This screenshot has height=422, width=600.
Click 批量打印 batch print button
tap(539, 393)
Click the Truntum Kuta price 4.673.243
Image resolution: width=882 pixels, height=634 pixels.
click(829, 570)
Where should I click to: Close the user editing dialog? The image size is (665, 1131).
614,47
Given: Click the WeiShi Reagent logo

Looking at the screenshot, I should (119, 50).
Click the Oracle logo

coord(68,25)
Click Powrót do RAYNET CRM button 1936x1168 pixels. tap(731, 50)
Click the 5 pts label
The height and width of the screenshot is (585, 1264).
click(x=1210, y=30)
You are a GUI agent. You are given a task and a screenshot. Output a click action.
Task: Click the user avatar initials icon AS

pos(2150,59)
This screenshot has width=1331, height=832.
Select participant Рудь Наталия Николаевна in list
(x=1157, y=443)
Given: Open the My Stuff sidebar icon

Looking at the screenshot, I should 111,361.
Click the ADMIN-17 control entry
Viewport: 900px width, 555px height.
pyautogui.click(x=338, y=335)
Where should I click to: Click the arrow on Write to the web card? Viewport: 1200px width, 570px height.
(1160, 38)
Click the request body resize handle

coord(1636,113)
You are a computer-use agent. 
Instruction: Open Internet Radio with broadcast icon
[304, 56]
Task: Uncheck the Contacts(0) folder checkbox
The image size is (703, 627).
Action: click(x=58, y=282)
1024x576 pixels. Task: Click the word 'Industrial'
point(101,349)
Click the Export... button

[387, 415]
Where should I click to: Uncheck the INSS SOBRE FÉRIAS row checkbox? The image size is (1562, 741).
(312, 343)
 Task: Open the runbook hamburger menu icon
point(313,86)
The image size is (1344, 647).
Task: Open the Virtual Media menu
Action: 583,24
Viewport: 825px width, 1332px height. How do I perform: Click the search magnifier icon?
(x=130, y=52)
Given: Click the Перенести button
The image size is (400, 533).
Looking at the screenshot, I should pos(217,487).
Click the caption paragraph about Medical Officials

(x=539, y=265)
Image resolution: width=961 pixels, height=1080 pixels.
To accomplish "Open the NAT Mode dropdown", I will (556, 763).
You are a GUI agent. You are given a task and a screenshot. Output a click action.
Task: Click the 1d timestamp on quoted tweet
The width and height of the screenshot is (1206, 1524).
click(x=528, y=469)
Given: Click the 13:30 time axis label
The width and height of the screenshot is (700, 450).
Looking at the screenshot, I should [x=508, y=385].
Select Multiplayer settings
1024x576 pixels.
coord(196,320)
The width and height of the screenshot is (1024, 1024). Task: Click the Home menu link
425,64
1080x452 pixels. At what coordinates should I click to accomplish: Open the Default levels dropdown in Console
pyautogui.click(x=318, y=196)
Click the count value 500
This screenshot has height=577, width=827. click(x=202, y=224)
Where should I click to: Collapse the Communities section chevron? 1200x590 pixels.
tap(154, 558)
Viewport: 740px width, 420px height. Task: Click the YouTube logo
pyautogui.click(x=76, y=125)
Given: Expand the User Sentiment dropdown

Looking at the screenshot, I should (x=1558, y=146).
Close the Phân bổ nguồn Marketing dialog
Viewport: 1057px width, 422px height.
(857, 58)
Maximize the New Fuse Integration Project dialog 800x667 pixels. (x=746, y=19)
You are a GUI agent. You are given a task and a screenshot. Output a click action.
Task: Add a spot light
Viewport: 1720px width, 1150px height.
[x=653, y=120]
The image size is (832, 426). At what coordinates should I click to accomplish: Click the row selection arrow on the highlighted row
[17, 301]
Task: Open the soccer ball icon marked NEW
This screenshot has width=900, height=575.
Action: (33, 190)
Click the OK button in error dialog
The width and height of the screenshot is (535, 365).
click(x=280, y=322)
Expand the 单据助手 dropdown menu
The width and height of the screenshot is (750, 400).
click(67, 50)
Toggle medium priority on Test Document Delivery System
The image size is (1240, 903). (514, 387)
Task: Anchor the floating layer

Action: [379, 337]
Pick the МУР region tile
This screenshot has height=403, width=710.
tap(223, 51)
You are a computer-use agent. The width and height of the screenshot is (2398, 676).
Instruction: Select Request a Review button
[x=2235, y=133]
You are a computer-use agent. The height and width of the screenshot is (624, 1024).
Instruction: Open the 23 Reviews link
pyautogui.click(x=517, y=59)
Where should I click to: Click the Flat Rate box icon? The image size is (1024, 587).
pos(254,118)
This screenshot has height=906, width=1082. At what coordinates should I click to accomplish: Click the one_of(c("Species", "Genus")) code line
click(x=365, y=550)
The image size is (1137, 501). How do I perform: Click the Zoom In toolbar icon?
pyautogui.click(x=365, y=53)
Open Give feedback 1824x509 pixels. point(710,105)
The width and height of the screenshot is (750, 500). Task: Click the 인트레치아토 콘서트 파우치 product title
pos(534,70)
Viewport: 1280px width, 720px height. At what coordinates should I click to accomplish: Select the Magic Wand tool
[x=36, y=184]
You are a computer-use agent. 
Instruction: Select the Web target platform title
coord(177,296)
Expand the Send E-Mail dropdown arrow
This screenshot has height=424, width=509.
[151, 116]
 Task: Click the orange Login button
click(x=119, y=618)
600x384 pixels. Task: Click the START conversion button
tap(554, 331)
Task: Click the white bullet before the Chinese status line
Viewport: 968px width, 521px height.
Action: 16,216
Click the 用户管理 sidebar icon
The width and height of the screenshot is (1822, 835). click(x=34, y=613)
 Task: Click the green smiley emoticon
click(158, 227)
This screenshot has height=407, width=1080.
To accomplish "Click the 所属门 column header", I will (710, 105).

§

→ **GOAL OF THE EXERCISE**:
In the answer, return exactly the lines from the line containing "Expand the Send E-Mail dropdown arrow" to the end of the records above, and no others.

→ **WRITTEN RESPONSE**:
Expand the Send E-Mail dropdown arrow
This screenshot has height=424, width=509.
[151, 116]
 Task: Click the orange Login button
click(x=119, y=618)
600x384 pixels. Task: Click the START conversion button
tap(554, 331)
Task: Click the white bullet before the Chinese status line
Viewport: 968px width, 521px height.
Action: 16,216
Click the 用户管理 sidebar icon
The width and height of the screenshot is (1822, 835). click(x=34, y=613)
 Task: Click the green smiley emoticon
click(158, 227)
This screenshot has height=407, width=1080.
To accomplish "Click the 所属门 column header", I will (710, 105).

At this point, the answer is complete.